::: DATA FOR THIS TASK

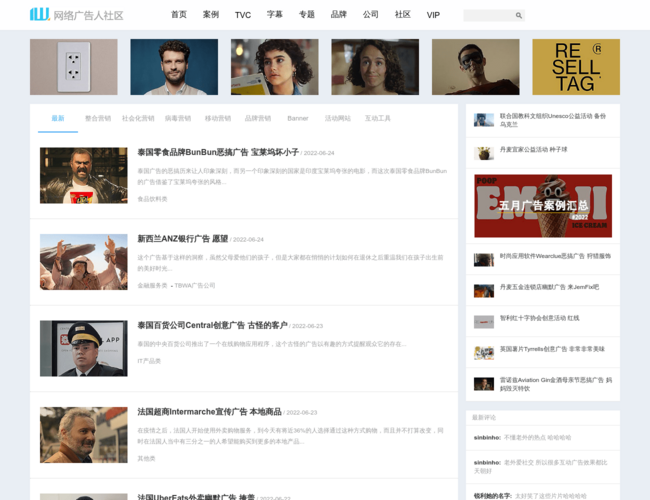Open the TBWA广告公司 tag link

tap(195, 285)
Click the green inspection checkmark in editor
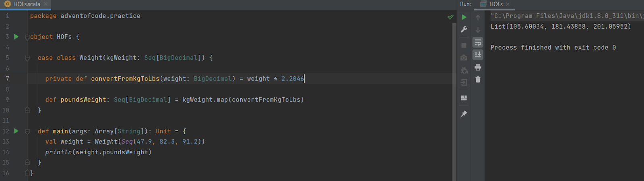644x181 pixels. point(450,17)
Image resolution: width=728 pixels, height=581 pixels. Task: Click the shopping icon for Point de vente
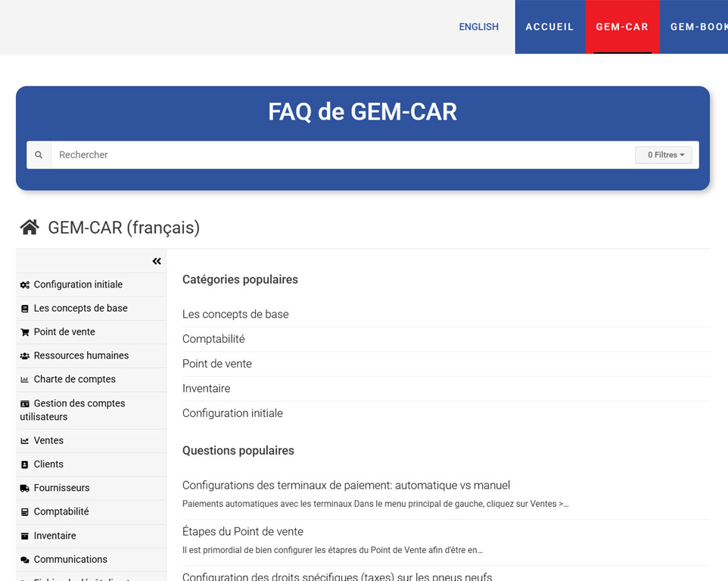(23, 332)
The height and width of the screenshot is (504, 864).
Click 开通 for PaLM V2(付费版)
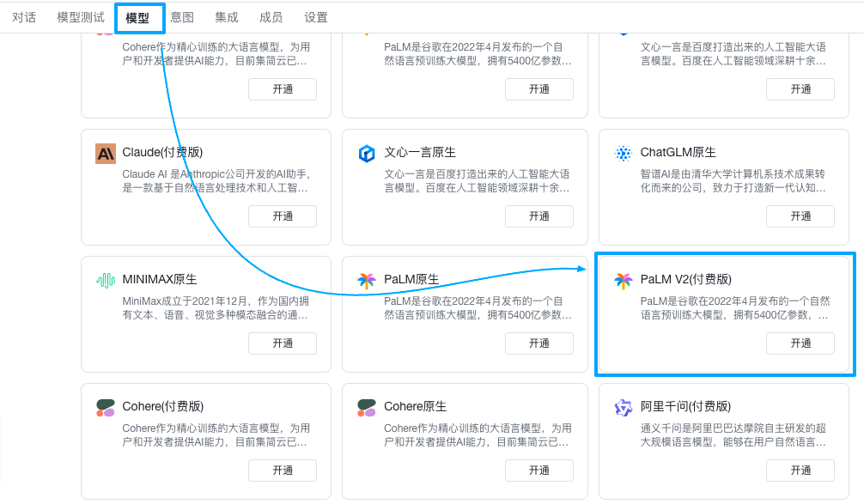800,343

::::::

REQUIRED ACTION: Your answer should hold only the lines from the line with "Image resolution: width=728" through the closing line of the records, restated exactly and free of pictures.

RESPONSE FOR THIS EXERCISE:
Image resolution: width=728 pixels, height=581 pixels. Task: Click the shopping icon for Point de vente
(23, 332)
The height and width of the screenshot is (504, 864).
Click 开通 for PaLM V2(付费版)
800,343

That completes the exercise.